If the United States was born in the revolution, Canadian nationalist mythologies were notably built in “loyalism”. If the Americans waged a long and bloody war of independence against England, the Canadian political class instead obtained, little by little, autonomy from London. After the First World War, Canada developed a separate existence from the British Empire in foreign policy. After World War II, the Privy Council in London ceased to be the highest court in Canadian law. And in 1982, the Constitution was repatriated.
The more Canada’s self-contained existence solidified, the more the monarchy and its imperial symbols receded into daily life. Today, only elders from other provinces still remember the injunctions to sing God Save the Queen (and even, for the older ones, The King) at school. From the 1960s, the O Canada took a prominent place. At the same time, the new Canadian flag also replaced the Union Jack.
Except that when we compare ourselves to the other countries of the Commonwealth, we see how Canada remains particularly conservative — or, let’s say, still and always loyalist. In Africa and Asia, no former British colony retained the king or queen as head of state upon independence.
In the West Indies, Barbados elected to become a republic last year. Guyana, in South America, did the same in 1970. Several states in the region have also been lobbying the British Crown for several years to obtain compensation for colonization and slavery. Faced with the lack of progress on these demands, the republican movements are gaining momentum.
In Australia, a first referendum to make the country a republic was narrowly lost in 1999, and republicanism remains a strong political movement. In New Zealand, we did not attack the monarchy as such, but we distanced ourselves from the British institutional legacy: a system of proportional representation inspired by the German formula has been in place since 1993, and we already had abolished the Senate in the 1950s.
All of these other countries have not had to define their national identity for the sake of contrast with the United States. If King Charles III were to become a particularly unpopular figure in the coming years, it should come as no surprise that Canada is among the last of the Commonwealth realms to begin serious reflection on its governance.
In addition to helping to establish a distinct national identity, the Canadian monarchy also performs the same function that it performs around the world. Distract. Capture the light. Putting a human face, which we want to be as admirable as possible, on the state and its workings.
While we are in the middle of the election campaign in Quebec, many are exasperated that we talk so much about the monarchy when climate change, the challenge of the century, does not wait for the end of the media eclipse caused by the death of Queen Elizabeth II to continue to wreak havoc. Some wonder why the latest IPCC report, which basically announced that we had until 2025 to prevent the consequences of climate change from becoming irreversible, was not entitled to its own special programs for days and days. .

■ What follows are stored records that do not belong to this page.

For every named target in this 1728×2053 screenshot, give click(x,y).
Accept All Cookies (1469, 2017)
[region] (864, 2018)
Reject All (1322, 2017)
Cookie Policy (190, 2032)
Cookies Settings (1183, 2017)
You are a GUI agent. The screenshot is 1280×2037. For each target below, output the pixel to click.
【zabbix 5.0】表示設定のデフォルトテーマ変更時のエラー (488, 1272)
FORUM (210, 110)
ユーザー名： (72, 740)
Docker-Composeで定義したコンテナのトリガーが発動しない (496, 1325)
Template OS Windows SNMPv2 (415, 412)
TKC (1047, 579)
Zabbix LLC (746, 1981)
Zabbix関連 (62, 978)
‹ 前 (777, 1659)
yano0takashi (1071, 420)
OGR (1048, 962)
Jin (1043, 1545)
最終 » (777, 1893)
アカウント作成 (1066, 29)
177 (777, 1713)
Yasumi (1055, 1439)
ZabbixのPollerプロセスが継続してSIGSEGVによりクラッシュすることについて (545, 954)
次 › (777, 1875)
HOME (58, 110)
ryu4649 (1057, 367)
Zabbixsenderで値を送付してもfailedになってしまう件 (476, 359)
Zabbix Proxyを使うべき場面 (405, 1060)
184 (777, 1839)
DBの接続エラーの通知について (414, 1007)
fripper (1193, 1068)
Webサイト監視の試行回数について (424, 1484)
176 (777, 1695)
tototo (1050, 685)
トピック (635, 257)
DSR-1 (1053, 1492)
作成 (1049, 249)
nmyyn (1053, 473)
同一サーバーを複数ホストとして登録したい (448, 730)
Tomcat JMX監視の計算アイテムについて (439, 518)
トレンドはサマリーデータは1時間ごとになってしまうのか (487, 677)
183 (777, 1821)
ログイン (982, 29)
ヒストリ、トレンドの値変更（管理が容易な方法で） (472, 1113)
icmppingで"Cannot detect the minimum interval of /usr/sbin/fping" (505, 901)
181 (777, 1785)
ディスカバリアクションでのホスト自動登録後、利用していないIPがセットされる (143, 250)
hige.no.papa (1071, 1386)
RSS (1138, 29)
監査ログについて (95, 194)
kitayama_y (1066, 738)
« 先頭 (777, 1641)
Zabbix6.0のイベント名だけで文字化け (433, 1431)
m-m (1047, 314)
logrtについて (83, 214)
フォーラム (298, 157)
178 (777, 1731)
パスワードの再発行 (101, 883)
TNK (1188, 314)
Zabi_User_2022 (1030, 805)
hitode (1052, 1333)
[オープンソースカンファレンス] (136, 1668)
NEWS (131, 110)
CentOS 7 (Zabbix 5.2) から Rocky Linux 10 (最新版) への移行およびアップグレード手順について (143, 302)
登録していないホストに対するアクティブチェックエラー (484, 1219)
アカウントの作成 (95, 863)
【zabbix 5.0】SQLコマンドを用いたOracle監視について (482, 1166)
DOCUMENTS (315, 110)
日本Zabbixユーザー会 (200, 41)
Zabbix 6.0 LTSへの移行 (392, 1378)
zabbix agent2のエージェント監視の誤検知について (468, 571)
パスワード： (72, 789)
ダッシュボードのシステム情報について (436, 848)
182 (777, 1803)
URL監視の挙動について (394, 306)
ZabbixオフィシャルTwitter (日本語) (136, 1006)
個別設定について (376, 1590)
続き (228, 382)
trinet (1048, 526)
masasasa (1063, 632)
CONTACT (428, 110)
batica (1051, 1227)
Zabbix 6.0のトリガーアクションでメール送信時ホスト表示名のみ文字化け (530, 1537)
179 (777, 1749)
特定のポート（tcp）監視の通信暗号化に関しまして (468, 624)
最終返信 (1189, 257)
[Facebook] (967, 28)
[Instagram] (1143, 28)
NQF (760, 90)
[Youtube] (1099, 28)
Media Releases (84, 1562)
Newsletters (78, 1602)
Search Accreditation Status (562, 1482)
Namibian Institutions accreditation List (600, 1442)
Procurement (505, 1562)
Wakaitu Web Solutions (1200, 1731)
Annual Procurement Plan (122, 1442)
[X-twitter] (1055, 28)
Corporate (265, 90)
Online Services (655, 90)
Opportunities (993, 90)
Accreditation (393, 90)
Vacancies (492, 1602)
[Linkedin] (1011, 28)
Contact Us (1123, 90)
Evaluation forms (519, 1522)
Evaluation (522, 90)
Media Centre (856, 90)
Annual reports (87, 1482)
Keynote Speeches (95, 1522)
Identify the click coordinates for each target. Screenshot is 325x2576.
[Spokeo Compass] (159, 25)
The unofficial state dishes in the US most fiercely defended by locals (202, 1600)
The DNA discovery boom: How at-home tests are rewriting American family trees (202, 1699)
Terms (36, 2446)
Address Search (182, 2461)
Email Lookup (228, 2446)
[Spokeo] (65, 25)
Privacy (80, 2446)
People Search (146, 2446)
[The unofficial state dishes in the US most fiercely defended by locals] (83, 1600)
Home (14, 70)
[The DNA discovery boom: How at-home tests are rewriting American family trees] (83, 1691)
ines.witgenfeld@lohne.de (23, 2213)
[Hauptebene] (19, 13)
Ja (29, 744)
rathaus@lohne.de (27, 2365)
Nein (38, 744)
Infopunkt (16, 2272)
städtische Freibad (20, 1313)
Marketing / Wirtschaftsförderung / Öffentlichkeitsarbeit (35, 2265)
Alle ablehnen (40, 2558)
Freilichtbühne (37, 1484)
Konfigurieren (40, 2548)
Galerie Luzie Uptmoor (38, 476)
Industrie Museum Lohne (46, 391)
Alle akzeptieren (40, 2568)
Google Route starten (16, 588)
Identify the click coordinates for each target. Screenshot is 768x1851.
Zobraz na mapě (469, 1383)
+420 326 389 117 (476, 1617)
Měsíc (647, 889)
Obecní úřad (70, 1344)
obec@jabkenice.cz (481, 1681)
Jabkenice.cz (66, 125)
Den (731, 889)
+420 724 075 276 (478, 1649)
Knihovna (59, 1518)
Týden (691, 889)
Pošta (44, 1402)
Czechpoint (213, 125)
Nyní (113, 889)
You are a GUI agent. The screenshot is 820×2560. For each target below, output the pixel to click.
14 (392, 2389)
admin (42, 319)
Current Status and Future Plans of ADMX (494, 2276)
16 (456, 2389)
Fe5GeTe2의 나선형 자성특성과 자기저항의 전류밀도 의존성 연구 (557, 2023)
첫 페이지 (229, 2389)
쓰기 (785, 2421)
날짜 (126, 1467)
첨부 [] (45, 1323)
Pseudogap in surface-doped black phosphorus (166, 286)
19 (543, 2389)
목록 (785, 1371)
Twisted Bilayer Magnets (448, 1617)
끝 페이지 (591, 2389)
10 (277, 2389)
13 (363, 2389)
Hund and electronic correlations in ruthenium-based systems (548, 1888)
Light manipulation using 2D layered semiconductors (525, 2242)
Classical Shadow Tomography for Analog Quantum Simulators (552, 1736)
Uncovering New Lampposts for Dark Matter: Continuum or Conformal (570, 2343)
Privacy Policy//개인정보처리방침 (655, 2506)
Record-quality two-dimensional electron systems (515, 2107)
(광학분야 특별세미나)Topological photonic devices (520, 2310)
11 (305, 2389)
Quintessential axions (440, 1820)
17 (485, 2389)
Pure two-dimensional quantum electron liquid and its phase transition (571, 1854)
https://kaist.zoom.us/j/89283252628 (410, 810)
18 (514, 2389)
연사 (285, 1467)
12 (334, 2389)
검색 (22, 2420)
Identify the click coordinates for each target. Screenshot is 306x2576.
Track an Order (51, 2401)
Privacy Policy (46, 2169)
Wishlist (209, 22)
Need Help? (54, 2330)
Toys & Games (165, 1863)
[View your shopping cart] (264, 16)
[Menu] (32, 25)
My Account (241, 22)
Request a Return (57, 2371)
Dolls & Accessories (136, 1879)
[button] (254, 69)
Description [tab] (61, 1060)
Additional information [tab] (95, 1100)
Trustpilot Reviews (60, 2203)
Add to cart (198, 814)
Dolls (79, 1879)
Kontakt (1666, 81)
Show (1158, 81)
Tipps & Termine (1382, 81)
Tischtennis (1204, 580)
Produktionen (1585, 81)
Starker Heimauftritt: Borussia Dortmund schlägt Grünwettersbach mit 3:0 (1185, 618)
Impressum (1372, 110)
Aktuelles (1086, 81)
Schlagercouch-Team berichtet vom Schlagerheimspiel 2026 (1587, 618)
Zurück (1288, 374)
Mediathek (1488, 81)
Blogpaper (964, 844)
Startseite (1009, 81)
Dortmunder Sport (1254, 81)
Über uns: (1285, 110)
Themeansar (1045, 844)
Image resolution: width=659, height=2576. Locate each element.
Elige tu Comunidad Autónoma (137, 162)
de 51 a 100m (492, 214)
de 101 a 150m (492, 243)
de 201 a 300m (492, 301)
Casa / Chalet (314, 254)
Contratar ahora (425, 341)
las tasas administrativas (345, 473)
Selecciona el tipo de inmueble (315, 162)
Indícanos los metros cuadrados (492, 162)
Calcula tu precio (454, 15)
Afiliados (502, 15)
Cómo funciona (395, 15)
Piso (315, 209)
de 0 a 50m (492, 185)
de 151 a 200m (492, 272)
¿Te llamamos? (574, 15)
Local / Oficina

We are sorry that the monarchy can overshadow climate change. We forget that the monarchy, in a certain sense, is the very cause of climate change. To the extent, of course, that the competition between European monarchies has been the breeding ground for a capitalist, colonialist, imperialist expansion that has shaped human economies until today.
The British monarchy has become rich and powerful, because it represents an empire that has polluted and plundered the Earth to its ends. This same monarchy, still today, attaches an image imbued with nostalgia, grace, glamour and nobility on a booty accumulated by pollution and pillage. It is therefore no coincidence that the monarchy distracts us from the fate of the world: this is one of its main functions.
When the monarchy falls, the states that still believe in its imperialism and its boundless appetite for the resources of the world replace it with different symbols, certainly, but which fulfill the same function. If the United States or France control their vassal states in the name of the flag, of God or of the Republic rather than of a king, what does that change, exactly, for the conquered? If Russia hasn’t been the imperial Russia of the tsars for more than a century, but continues to invade its neighbors, what does that mean? What doesn’t that mean?
Allow me therefore to end with questions for all those who have respect for the mourning of the royal family and the political figure that was Elizabeth II while remaining critical of the monarchy as an imperialist symbol. Are you against the symbol of imperialism — and colonialism, and capitalist expansionism — or against its reality? Would you like the powerful of this world to appropriate the wealth and pollute the planet in the name of the people rather than in the name of the king? Or do you want this grabbing to end?
Do we really question the monarchy, in the end, if we still adhere to what it has allowed?